ОТРЫВОК ТЕКСТА:
Не помню, шел я или бежал к самолету. Сердце отчаянно стучало в груди. Вот она, судьба военная!

Честное слово, Матвеев стал для меня каким-то небесным благожелателем. С его легкой руки я сел в "чайку". Теперь он, сам того не ведая, "благословил" на самолет, от которого один шаг до "мига".

Я забрался в кабину, запустил мотор. Через несколько минут мы уже были в Григориополе. Оттуда нас послали к бомбардировщикам. Пока Тухватулин утрясал вопросы взаимодействия, я узнал подробности бомбежки этого аэродрома.

...В то утро ждали "Пе-2": в полку только начали их получать. Все было подготовлено к приему. Звено двухмоторных вражеских самолетов, очень похожих на "Пе-2", прилетело на аэродром с выпущенными шасси и имитировало заход на посадку.

На полосе выложили посадочные знаки. Люди предвкушали радостную встречу с новыми самолетами. Внезапно на головы посыпались бомбы... То были "мессершмитты-110".

...Я молча разглядывал скелеты восьми сгоревших бомбардировщиков. Поразительно, как хорошо немцы были осведомлены о наших делах!

* * *

Мы с Тухватулиным возвращались домой уже в сумерках. Я так привык за это время к новому самолету, что, казалось, летаю на нем всю жизнь. Не успел я снять с себя парашют, как техник сообщил нам страшную весть: погиб Хархалуп.

Оказывается, вскоре после нашего вылета вернулся Яша Мемедов и сообщил, что видел, как недалеко от Окницы упал самолет. Пушкарев и еще несколько человек сразу же выехали к месту падения. Вернулись они на другой день.

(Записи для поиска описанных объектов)

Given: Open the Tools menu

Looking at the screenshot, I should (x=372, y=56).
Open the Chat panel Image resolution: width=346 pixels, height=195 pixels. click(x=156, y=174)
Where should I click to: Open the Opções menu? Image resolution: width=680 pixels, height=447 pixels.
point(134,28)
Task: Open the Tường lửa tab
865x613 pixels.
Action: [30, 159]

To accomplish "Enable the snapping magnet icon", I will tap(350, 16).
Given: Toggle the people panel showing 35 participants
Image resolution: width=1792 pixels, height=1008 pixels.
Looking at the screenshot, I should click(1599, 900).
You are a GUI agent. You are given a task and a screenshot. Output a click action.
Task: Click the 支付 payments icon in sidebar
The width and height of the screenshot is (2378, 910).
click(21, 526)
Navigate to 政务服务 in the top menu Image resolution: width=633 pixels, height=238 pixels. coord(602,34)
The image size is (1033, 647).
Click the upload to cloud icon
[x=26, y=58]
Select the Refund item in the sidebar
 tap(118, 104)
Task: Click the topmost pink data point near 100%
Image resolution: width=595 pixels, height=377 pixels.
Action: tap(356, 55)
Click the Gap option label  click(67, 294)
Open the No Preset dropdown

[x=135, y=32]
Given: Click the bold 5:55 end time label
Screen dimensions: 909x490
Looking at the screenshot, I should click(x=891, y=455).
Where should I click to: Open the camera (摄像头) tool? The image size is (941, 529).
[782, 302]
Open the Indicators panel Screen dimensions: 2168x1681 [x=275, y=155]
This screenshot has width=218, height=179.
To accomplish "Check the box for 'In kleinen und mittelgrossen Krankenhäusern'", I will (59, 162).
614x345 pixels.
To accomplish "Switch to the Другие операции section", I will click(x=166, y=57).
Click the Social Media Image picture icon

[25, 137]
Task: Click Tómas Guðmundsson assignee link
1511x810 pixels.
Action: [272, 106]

ЗАДАНИЯ:
a – Ответьте по отрывку текста о военных летчиках:
(i) Куда направили летчиков из Григориополя?
(ii) Сколько сгоревших бомбардировщиков упомянуто в отрывке?
(iii) Кто сообщил, что видел падение самолета недалеко от Окницы?
b – Продолжите отрывок текста о военных летчиках, начиная сразу после его последнего предложения.

ПИСЬМЕННЫЕ ОТВЕТЫ:
a –
(i) К бомбардировщикам.
(ii) Восемь.
(iii) Яша Мемедов.

b –
Пушкарева я нашел возле капонира. Еще позавчера утром мы разговаривали здесь с Семеном Ивановичем. Пушкарев и Городецкий сидели на ящике задумчивые, неузнаваемые. Городецкий держал в руках пилотку и начатую пачку "Казбека". На коленях у комиссара лежали планшет и пистолет.

– Все, что осталось, – тихо сказал техник.

– Как это случилось?

Пушкарев грустно развел руками.

– Упал он почти у родного дома. Не там, где указал Мемедов. Это около ста километров от Окницы, ниже по Днестру. Яша, видно, перепутал населенные пункты. А может, видел кого-то другого. Был бой...

И старший политрук со слов очевидцев-односельчан рассказал, как все произошло.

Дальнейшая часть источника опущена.